[Supplied passage Boundary: Start]
Cerebral activation by fasting induces lactate accumulation in the hypothalamus.

Carbon-13 ((13)C) high-resolution magic angle spinning (HR-MAS) spectroscopy was used to investigate the neuroglial coupling mechanisms underlying appetite regulation in the brain of C57BL/6J mice metabolizing [1-(13)C]glucose. Control fed or overnight fasted mice received [1-(13)C]glucose (20 micromol/g intraperitoneally [i.p.]), 15 min prior to brain fixation by focused microwaves. The hypothalamic region was dissected from the rest of the brain and (13)C HR-MAS spectra were obtained from both biopsies. Fasting resulted in a significant increase in hypothalamic [3-(13)C]lactate and [2-(13)C]gamma-aminobutyric acid (GABA) relative to the remaining brain. Administration of the orexigenic peptide ghrelin (0.3 nmol/g i.p.) did not increase hypothalamic [3-(13)C]lactate or [2-(13)C]GABA, suggesting that ghrelin signaling is not sufficient to elicit all the metabolic consequences of hypothalamic activation by fasting. Our results indicate that the hypothalamic regulation of appetite involves, in addition to the well-known neuropeptide signaling, increased neuroglial lactate shuttling and augmented GABA concentrations.
[Supplied passage Boundary: End]
[The data Boundary: Start]
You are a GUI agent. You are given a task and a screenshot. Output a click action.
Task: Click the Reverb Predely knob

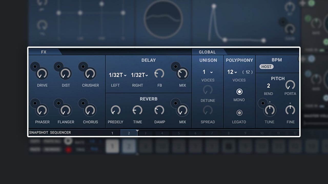(x=115, y=110)
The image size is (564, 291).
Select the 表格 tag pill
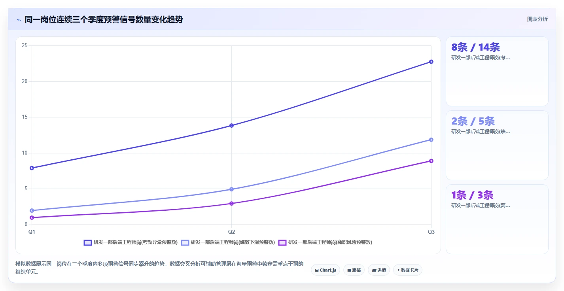tap(354, 270)
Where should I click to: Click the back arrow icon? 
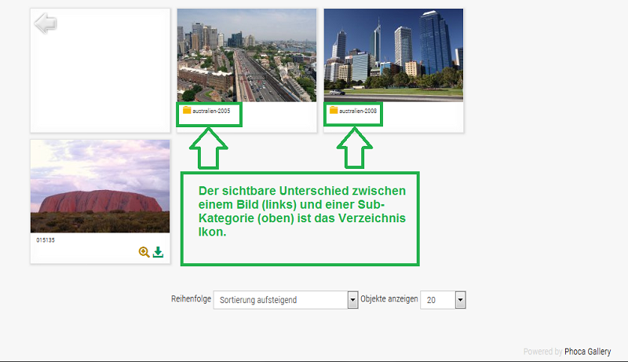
[The data Boundary: End]
Your task
Answer these questions from the fasting abstract, one per line:
1. What dose of [1-(13)C]glucose did the mice receive?
2. What method was used to fix the brains?
3. Which peptide, given at 0.3 nmol/g i.p., did not raise hypothalamic [3-(13)C]lactate or [2-(13)C]GABA?

Answer to the exercise
1. 20 micromol/g, given intraperitoneally
2. Focused microwaves
3. Ghrelin